Meats cooked in a convection oven are dark brown on the outside and tender and juicy on the inside. In most cases, cooking time will be less when using the Convection Roast feature. Sometimes cooking time is reduced by 10 minutes per hour.
To make sure the meat is cooked the way you want it, we recommend using the temperature probe provided with the oven. Your double oven has a probe in the upper oven only.
The special roasting rack and broiler pan allow heated air to circulate over and under the meat. This allows the meat to brown on all sides.
Adapting Recipes for Convection Roasting
Use the temperature recommended in the Convection Roasting Guide.
Preheating is not necessary.
Check foods for doneness at the minimum suggested time.
Use the special roasting rack with the broiler pan and grid.
For more information on adapting recipes, see the Convection Cookbook.
Convection Roasting Rack
Roasts or poultry should be cooked on the lowest shelf position (A) on the offset shelf.
When you are convection roasting you will use the broiler pan and grid and the special roasting rack. The pan is used to catch grease spills and the grid is used to prevent grease spatters.
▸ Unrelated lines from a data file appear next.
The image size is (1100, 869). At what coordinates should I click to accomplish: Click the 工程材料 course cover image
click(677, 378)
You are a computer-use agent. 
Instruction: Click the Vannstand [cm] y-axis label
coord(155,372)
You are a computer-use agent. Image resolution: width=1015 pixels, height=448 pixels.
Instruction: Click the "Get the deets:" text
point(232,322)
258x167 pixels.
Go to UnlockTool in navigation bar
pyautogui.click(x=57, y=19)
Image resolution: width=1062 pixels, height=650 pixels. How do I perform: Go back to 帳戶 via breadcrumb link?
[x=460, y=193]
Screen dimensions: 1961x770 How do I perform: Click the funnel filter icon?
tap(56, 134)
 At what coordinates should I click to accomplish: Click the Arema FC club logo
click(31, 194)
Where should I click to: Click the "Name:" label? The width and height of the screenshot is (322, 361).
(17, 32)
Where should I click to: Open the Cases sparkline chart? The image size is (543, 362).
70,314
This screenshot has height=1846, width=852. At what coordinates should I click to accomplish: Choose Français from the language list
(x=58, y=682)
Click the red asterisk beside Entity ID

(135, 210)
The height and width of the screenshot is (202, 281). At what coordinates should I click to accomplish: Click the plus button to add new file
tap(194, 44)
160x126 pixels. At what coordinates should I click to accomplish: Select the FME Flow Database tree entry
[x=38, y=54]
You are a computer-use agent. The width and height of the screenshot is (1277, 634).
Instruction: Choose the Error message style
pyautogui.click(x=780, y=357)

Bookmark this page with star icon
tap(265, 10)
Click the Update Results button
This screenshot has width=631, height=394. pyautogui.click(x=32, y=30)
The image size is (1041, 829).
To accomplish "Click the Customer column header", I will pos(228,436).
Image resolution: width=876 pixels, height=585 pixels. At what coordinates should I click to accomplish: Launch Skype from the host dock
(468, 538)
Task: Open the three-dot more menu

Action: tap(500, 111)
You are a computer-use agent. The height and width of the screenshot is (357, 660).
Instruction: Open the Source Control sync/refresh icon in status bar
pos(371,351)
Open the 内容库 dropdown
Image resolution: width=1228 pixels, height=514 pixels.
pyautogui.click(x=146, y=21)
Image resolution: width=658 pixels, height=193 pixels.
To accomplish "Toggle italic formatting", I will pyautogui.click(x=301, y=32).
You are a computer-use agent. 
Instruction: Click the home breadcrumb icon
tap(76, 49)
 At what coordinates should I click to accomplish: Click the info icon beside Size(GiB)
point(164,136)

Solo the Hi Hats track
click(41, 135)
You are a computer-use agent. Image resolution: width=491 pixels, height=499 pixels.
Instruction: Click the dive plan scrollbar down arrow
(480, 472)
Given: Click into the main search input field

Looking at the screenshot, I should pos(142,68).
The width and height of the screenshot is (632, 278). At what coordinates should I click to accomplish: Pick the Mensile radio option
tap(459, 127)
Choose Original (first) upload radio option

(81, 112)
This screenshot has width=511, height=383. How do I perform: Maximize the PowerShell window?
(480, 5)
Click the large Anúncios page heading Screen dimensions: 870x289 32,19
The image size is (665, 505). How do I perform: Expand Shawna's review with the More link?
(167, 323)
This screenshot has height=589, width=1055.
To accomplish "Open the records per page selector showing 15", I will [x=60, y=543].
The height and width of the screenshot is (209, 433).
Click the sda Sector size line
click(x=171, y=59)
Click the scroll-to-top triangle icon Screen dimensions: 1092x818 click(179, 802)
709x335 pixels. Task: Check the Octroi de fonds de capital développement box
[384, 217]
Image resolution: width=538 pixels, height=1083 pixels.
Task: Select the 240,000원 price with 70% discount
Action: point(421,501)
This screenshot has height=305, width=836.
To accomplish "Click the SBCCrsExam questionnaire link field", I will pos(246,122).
The rack holds the meat.
This rack allows the heated air to circulate under the meat and increase browning on the underside of the meat or poultry.
1.Place the offset shelf in the lowest shelf position (A).
2.Place the grid on the broiler pan and put the roasting rack over them making sure the posts on the roasting rack fit into the holes in the broiler pan.
3.Place the meat on the special roasting rack.
See the Regular Roasting with the Probe section to insert the probe correctly.
NOTE: It is important that the broiler pan and grid be used with the roasting rack for best convection roasting results.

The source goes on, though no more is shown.